On Friday I asked if Gartner’s new Quadrant for Strategic Sourcing Application Suites was Magic or Tragic?. Even though it was better than some of the previous quadrants, the fact that it only covered 14 vendors, that 4 of them seemed to slip in under the wire, that the lack of response time probably excluded a number of vendors that should have been there, and that there were a number of statements that just make you go “huh?” (and lead you to believe the report was as rushed as the surveys), I’ve decided that it was more tragic than magic.
And although it wasn’t all bad, as the market overview and definition was pretty good, and the vendor descriptions were mostly accurate, there are a dozen statements that just aren’t right. And even though, as a commenter pointed out, it’s probably not worth the column-inches I’m going to use, given the importance assigned to this report by the market space (which is equalled only by the Forrester Grave), I can’t let it go. I need to make sure you don’t misread the statements and make a bad decision. So I’m going to take the most important issues point by point.
Misleading Statement: Moreover, we are now seeing suite-level functionality that leverages the common database and data model of an integrated collection of solutions, such as the ability to pull suppliers identified in a spending analysis exercise into a request for proposal, and the automatic population of a contract template with supplier information and pricing data from a winning bid.
Correction: Now? NOW!?! Get real. This functionality has been around for at least 7 years. Ariba has had it for a while. Procuri, now Ariba, always had it. Iasta always had it. Heck, even Mindflow had it between the core modules back in 2002/2003 when I was there. Maybe the big ERP vendors didn’t have it until recently, and maybe the players that acquired most of their solutions didn’t have it, but it’s not new. And it’s not hard. And yes, you should expect it if you’re buying a suite.
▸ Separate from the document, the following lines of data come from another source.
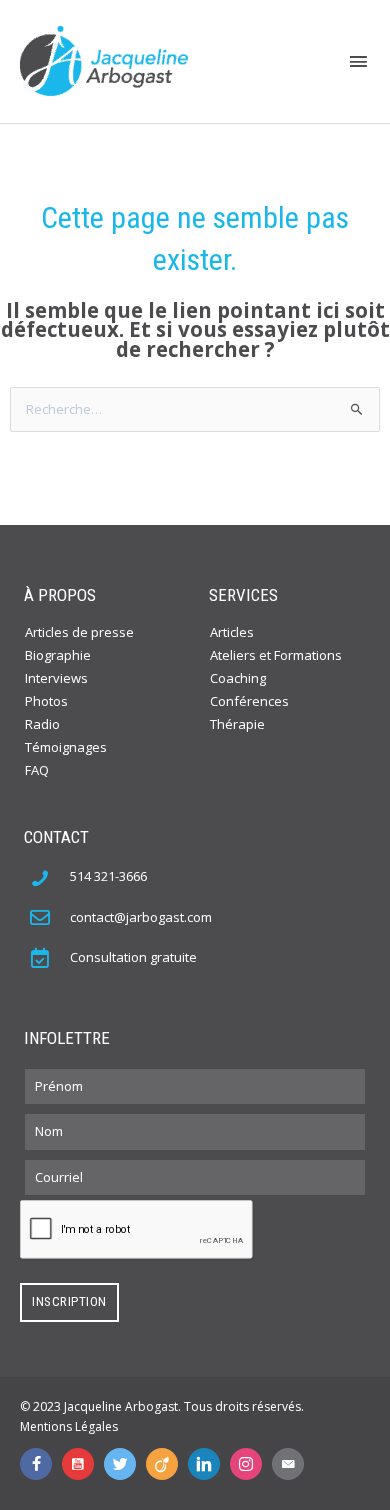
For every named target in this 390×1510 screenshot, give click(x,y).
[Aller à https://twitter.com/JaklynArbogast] (120, 1464)
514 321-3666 (108, 876)
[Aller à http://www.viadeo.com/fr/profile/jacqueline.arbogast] (162, 1464)
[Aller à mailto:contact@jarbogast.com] (288, 1464)
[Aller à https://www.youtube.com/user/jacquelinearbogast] (78, 1464)
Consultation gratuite (133, 957)
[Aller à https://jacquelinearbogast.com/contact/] (50, 957)
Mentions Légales (69, 1426)
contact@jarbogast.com (141, 917)
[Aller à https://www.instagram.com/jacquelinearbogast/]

Missing the Point: Since the trend toward suites is likely to continue indefinitely, consider point solution providers of supply base management, spending analysis, strategic sourcing and enterprise contract management only if the arrangement is short term to medium term (three to five years), or if the niche vendor’s solution can provide a competitive advantage.
Correction: Term is irrelevant. It’s about value. As long as a point provider can give you more value, you go with the point provider. If that’s a year, it’s a year. If that’s five years, it’s five years. If it’s until you retire, it’s until you retire.
Lack of Clarity: Go without business consulting services only if you have five or more years experience with a suite, and if you have an established, internal center of excellence to help users.
Correction: While you should definitely consider using category and process experts if you are not experienced and / or do not have a centre of excellence, if it takes you five years to learn a tool, you have a problem. A big problem. It shouldn’t take you five years. It shouldn’t take you five months. It shouldn’t even take five days. Not only is RFX, Auction, Project Management, Contract Management, and Spend Analysis, etc. well understood, but there are dozens of solutions out there that are easier to use than Microsoft Office. Your average sourcing professional should be able to pick up the basics on their own in a few minutes. If they can’t, the tool is too complex or poorly designed and you should find a better tool.
True, but Bad Advice: Most organizations that utilize spending analysis refresh on a quarterly basis.
Correction: While that may still be true, it’s the wrong approach to spend analysis. The right approach is to refresh at least weekly, if not daily, and there are at least a dozen providers who can integrate with your existing systems and do that. A good spend analysis system should allow you to track your spending. It’s not very useful if all it tells you is what you spent three months ago.
DANGEROUSLY WRONG: The reverse auction is the most powerful way to drive down costs …
Correction: WTF? When not expertly applied (and even sometimes when it is expertly applied), a reverse auction is the most powerful way to damage relationships, drive quality through the floor, and drive up spend in times of greatest needs. It’s as I wrote in my guest post on a brief history of optimization for By the Buy:
In the beginning, there was the reverse auction. Industry visionaries applied reverse auctions to their sourcing events for commodity and competitive categories (in the mid nineties) and saved a small fortune (which sometimes exceeded 30%, 50%, and even 70% of previous category costs). They were heroes and the world was good.
Then, a couple of years later when they circled back to the first categories and held another auction, something unexpected (to them) happened. The total savings shrunk considerably. The average savings, expressed in terms of percentages, dropped from the mid double digits to the (low) single digits. The savings often equalled what they would have expected from a traditional RFX / negotiation process. But the market was a seller’s market and the total event time, and thus the total event cost, was low, so with the right spin, they still looked quite successful. The world was still good.
Another couple of years passed, and they circled back to the first categories again. But this time, the market was a buyer’s market again and savings were bound to equal those seen in the initial category reverse auctions, right? Wrong! Instead, something really surprising (to them) happened — instead of saving money, total costs increased — sometimes in the double digits! The world was a dark and scary place. What happened? Could it have been avoided?
In short, reverse auctions are NOT strategic!